My problem is not that the categories do not scale linearly. But that the scores do not scale linearlly or otherwise.

To see better what I mean: imagine you’re trying to assess the hottest countries in the world. You could take the temperatures, in centigrades, at different times of the year (equivelent to the different expert assesing a score) in different cities (equievelent to the different categories) taking the average for each citie and them add them up to come up with a number and then just rank all countries according to that number. This does not make sense! but it is even worst if you consider that you would get totally different results if instead of measuring in centigrades you had measured in Farenheit.

This is due to the fact that taking averages you are assuming a particular algebra that you cannot possible have. (i.e. if a city is 20C and another is 40C this does not mean that the second one is twice as hot – just convert to faranheit…). When you’re taking averages of values you are assuming that if you have a measurement x and another 2x the second “means” twice as much as the other…

Hypnos Says:


Thanks for the explanation — I see what you’re getting at. Even though you *can* assign the same range of numbers to different measures, you still need to specify how the same number in each category maps between categories. Otherwise, comparing them is meaningless; moreover, to add them up, they must scale lineary.
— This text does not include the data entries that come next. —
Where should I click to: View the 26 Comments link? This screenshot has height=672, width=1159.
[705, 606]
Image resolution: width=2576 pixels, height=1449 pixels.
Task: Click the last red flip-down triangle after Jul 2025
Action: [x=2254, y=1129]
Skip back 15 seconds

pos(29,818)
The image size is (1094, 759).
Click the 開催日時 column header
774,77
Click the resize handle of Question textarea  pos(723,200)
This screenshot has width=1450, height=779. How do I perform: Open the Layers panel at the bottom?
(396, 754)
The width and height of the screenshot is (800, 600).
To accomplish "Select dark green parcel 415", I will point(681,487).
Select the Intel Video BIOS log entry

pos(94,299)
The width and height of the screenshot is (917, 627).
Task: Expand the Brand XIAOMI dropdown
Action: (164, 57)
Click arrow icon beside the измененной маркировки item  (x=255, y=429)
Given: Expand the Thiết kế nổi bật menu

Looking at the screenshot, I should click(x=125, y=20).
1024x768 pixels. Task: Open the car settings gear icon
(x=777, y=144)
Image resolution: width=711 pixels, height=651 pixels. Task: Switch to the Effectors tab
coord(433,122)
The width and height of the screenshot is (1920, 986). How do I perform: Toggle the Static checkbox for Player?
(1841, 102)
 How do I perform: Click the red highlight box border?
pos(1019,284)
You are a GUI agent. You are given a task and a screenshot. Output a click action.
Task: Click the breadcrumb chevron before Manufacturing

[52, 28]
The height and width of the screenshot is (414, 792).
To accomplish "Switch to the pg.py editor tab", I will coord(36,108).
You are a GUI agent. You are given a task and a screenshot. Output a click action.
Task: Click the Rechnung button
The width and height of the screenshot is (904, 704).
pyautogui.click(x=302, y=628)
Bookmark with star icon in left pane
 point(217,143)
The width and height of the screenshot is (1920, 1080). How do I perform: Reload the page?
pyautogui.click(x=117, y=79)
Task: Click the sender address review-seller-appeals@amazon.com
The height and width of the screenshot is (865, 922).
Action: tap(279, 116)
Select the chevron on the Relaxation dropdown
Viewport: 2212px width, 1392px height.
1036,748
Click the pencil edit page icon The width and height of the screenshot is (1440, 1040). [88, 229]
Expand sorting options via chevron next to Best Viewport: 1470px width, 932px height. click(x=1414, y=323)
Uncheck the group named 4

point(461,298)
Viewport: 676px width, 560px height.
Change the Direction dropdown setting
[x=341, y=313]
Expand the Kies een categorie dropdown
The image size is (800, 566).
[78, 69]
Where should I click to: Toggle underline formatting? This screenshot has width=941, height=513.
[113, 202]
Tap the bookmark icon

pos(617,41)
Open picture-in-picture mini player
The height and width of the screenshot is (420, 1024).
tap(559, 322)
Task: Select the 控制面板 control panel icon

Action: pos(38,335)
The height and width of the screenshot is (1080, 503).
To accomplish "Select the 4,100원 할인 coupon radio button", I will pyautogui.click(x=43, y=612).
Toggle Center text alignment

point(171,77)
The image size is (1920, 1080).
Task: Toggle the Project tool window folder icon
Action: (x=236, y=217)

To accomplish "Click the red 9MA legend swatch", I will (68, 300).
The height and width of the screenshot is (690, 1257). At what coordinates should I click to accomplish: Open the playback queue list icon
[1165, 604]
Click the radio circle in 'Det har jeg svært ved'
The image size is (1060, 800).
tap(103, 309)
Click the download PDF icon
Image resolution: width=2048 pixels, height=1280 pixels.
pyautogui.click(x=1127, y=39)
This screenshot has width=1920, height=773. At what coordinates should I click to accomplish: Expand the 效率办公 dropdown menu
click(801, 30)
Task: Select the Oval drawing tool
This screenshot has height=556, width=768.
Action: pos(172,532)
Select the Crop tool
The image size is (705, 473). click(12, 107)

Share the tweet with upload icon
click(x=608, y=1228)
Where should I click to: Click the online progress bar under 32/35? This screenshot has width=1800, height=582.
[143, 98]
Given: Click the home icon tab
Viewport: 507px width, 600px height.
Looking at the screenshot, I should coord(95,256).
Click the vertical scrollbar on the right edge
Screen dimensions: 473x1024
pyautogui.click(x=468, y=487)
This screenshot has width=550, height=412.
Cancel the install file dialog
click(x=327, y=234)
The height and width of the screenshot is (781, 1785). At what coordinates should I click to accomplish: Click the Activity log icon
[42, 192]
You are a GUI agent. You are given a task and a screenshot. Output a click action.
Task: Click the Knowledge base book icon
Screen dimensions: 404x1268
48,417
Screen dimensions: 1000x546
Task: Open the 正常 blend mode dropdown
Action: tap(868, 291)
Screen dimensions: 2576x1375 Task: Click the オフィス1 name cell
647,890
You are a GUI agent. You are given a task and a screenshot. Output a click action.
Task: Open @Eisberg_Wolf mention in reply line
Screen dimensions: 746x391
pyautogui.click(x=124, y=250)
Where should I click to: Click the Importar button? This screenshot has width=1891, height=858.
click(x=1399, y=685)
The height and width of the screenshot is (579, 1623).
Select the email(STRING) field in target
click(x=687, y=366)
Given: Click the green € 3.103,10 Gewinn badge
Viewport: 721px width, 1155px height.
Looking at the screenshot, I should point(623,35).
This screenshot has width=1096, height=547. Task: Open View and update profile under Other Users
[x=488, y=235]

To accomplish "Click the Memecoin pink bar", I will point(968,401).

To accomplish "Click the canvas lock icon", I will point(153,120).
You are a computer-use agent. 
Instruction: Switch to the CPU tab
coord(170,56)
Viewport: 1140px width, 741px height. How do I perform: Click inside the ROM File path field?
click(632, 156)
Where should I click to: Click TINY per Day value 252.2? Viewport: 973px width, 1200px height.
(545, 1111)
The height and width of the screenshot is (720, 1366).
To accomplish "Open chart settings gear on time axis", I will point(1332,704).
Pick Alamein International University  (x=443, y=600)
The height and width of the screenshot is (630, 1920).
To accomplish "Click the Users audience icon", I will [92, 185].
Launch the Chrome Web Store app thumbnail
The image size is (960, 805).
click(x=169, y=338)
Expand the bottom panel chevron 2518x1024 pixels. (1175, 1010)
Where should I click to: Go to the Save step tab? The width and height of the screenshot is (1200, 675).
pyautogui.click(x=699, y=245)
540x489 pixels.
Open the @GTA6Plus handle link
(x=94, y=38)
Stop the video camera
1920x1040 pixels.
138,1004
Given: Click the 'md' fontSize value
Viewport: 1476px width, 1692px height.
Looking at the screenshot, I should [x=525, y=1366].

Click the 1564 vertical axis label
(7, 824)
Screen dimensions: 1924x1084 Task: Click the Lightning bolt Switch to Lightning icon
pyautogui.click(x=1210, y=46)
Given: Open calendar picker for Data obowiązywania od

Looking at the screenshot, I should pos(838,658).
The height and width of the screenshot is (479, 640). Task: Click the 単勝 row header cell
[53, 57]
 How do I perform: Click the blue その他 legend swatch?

An example of your methodology would be the US News reports on universities: the top school in every category gets 100, and then these subranking-based scores are averaged. They had no choice to do this, of course, because SAT scores are very different from graduation rates both in range and scaling.

It’s possible that the experts on the ESPN study had this in mind when assigning scores, e.g. giving race car driving a 10 for nerve because nothing else requires more. However, unless they are explicitly working under this model the scores are meaningless.

I learned something today!

Hypnos Says:

Actually, how US News gets the composite score for each college, which it then ranks in the end, is not entirely clear (apart from the weightings of the different categories). I should find a different example …

If they fall into the same trap as these sports skill rankings, then they assume their experts can create a figure of merit within each category that maps consistently to the figures from the other categories. However, unless they specify what that figure of merit is (e.g., minimum z-score needed) then it’s cognitive mush …

ripple Says:


I do not know how they do the university rankings. I suppose they get the figures and then rebase them so that the best one has score 100. They will not have the same problem has the sport ranking if they do not average the scores in each categorie and the scores are based in hard measures (and not subjective scales as in the sport ranking case – if they use subjective measures then it has to be done like you said, i.e. come up with a figure of merit and assess how much it deviates from it).

I would have much less problem if the sport people had scored each sport in each categorie like you indicated: 10 for the best sport in that categorie and all others relative to that. Note that had they done that then it would be the case that a score 10 vs a score 5 would mean that the sport that got 10 requires twice as much skill as in the other one. In this case the aggregation should be done with averaging the results across categories instead of summing them.

jane Says:

Don’t know where to write this since there are no threads on the on-going tournaments, but how cool would it be if Safin won in Moscow? His last event. :-(

Also Cilic, Monfils, Tsonga, Simon – all still in contention for the final 8, and all still alive in their respective events this week. Seems Tsonga plays well this time of year – too bad he hasn’t been able to peak for a slam yet.